Stored dataset items
-- Opening Marker --
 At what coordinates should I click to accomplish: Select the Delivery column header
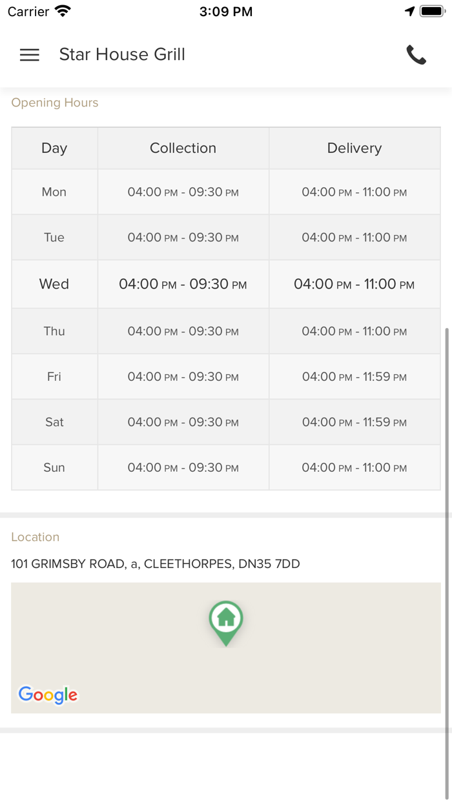point(354,148)
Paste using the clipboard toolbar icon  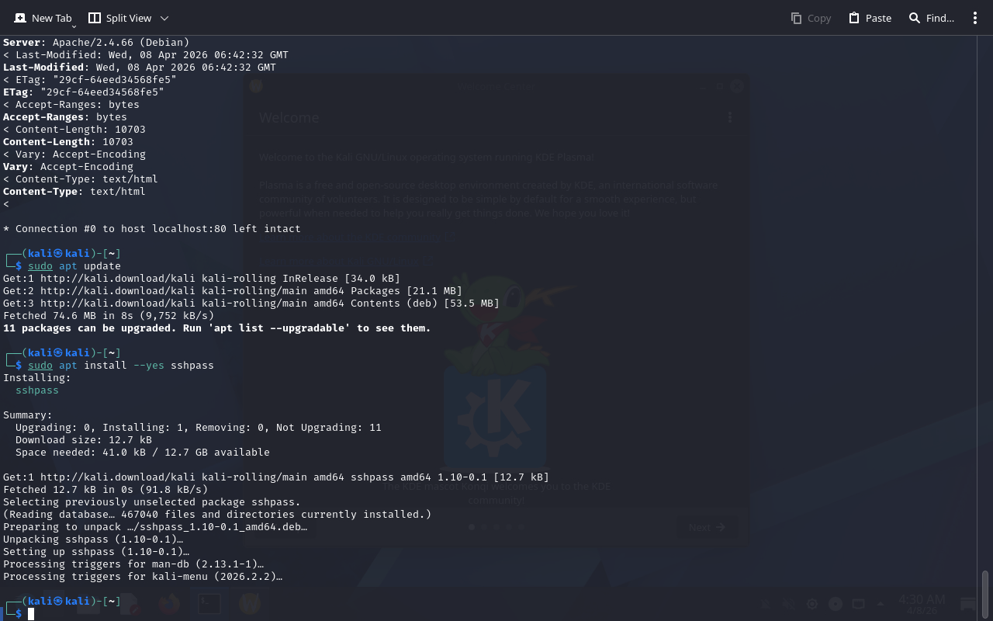[854, 18]

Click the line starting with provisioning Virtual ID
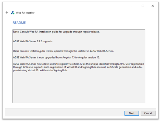pyautogui.click(x=40, y=70)
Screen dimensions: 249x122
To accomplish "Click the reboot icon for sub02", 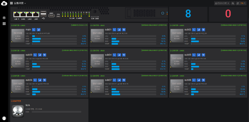I will click(x=204, y=29).
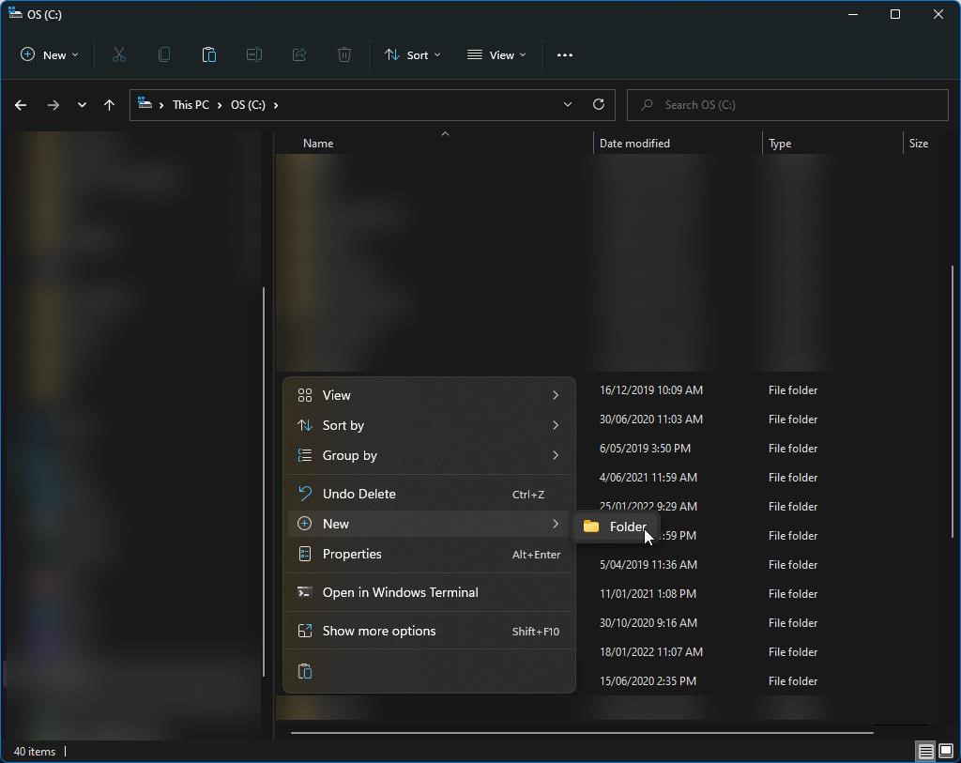The width and height of the screenshot is (961, 763).
Task: Click the Paste clipboard icon in toolbar
Action: coord(209,55)
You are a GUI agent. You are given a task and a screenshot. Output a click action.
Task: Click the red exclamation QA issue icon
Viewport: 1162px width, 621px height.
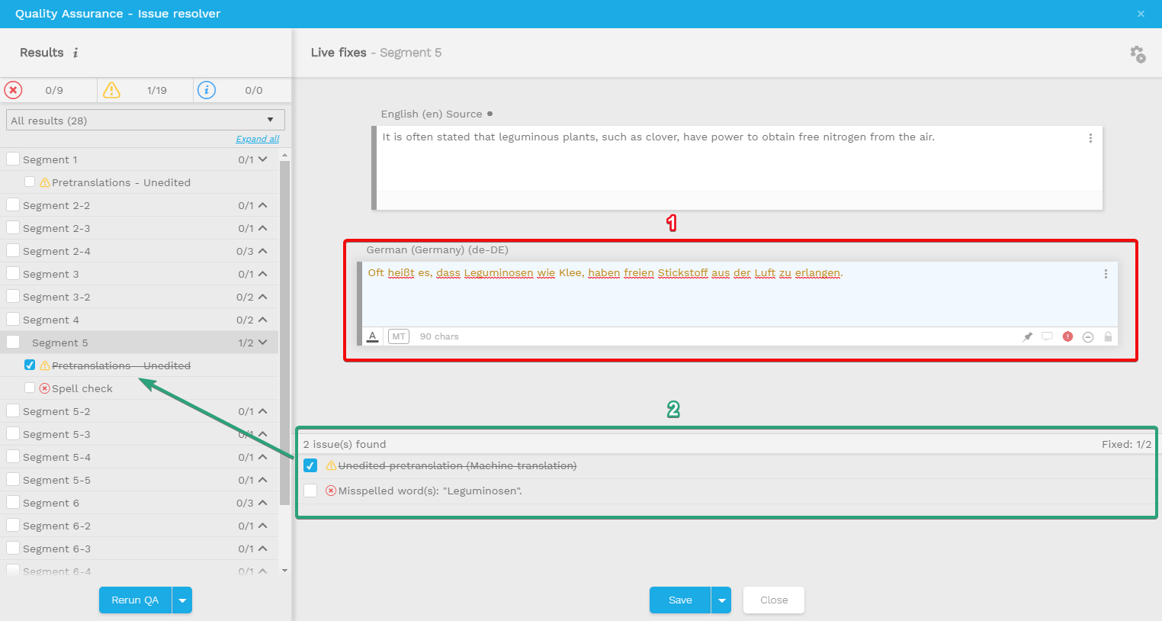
-- Closing Marker --
**TASK**
The expected output is an exact copy of the lines from the one with "You are a GUI" to the final line of the entries above, pictures excepted; please include both ends.

**EXERCISE SOLUTION**
You are a GUI agent. You are given a task and a screenshot. Output a click action.
Task: Click the red exclamation QA issue icon
Viewport: 1162px width, 621px height.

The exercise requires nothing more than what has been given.